Again, none of this is new. Much of this argument can already be found, indeed in greater detail, in John Livesley’s seminal 1998 “Suggestions for a Framework for an Empirically Based Classification of Personality Disorder.” What makes it practical from a clinical point of view is that the practitioner begins simply by diagnosing personality disorder. This is the ICD-11 definition of personality disorder:
Personality refers to an individual’s characteristic way of behaving, experiencing life, and of perceiving and interpreting themselves, other people, events, and situations. Personality Disorder is a marked disturbance in personality functioning, which is nearly always associated with considerable personal and social disruption. The central manifestations of Personality Disorder are impairments in functioning of aspects of the self (e.g., identity, self-worth, capacity for self-direction) and/or problems in interpersonal functioning (e.g., developing and maintaining close and mutually satisfying relationships, understanding others’ perspectives, managing conflict in relationships). Impairments in self-functioning and/or interpersonal functioning are manifested in maladaptive (e.g., inflexible or poorly regulated) patterns of cognition, emotional experience, emotional expression, and behaviour.

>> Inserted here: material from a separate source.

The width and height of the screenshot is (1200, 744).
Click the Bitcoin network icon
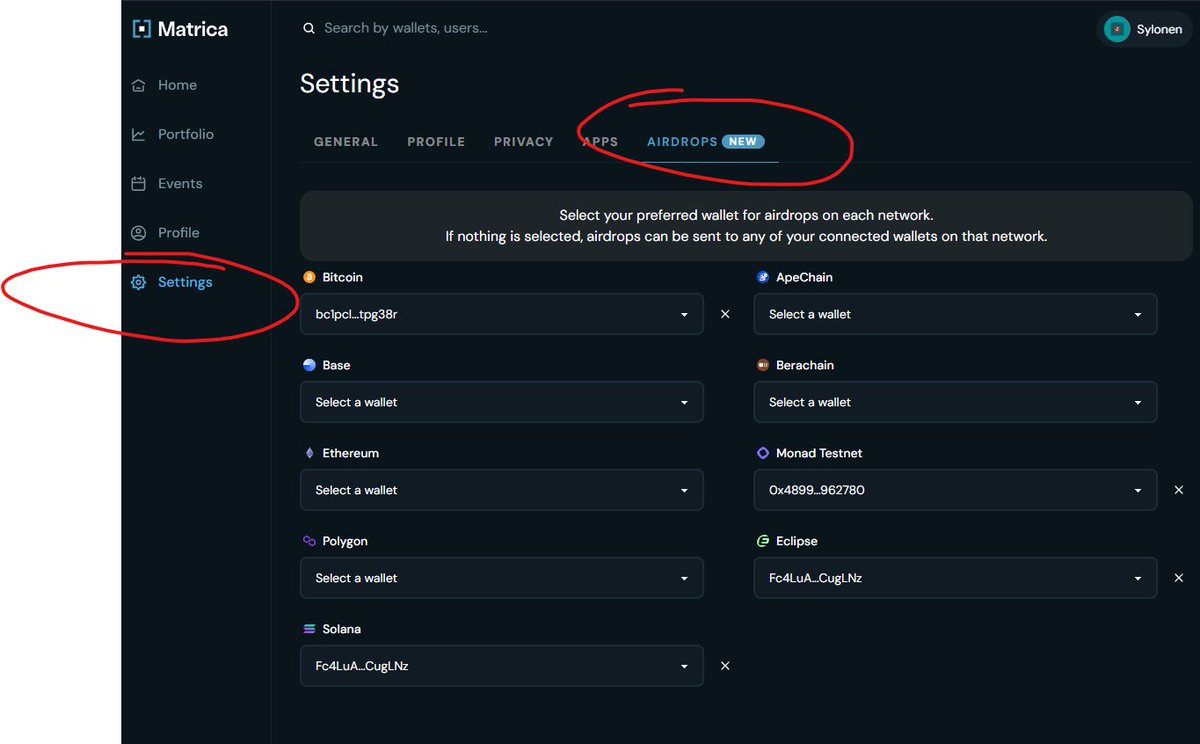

This is actually very similar to Livesley 1998, who had boiled personality disorder down to two general features, “chronic interpersonal difficulties and problems with a sense of self or identity.” Unlike DSM-5, the ICD does not require that the difficulties have been “relatively stable across time, with onsets that can be traced back to at least adolescence or early adulthood” (DSM-5, p. 761); they need only have been present for two years, allowing for late-onset personality disorder or pediatric personality disorder (Tyrer and Mulder discuss this on pp. 116-117).
After an initial impression of personality disorder, the clinician assigns a severity label of mild, moderate, or severe, based on impairment in functioning; a sub-clinical “personality difficulty” code is also available (pp. 11-14). The clinician then may add one or more of the five trait domain specifiers. (It is worth noting that, at the eleventh hour, the ICD-11 did end up including a “borderline pattern” code alongside the five trait domains; Tyrer and Mulder are none too pleased about this.)
There are some serious objections to the views I have outlined in this post and the last. In my next post, I will wade into more critical territory. I plan to focus mainly on the implications of Tyrer and Mulder’s call for expanding assessment and diagnosis of personality disorders. The authors have the merit of including a chapter on stigma, something they note is missing from the main handbooks on personality disorder (pp. 98-111). I do worry that some of their proposals would actually increase stigma. I also worry that the authors leave under-addressed the question of the difference between personality disorders and other psychiatric conditions, which used to be institutionally enshrined—even if it was never really conceptually work out—in the Axis I/Axis II distinction of DSM-III and DSM-IV. Historically speaking, I think the clearest illustration of this problem is the enduring turf war between the DSM personality disorder working groups and the mood disorder working groups over persistent depression—is it depressive personality disorder or persistent depressive disorder (dysthymia)?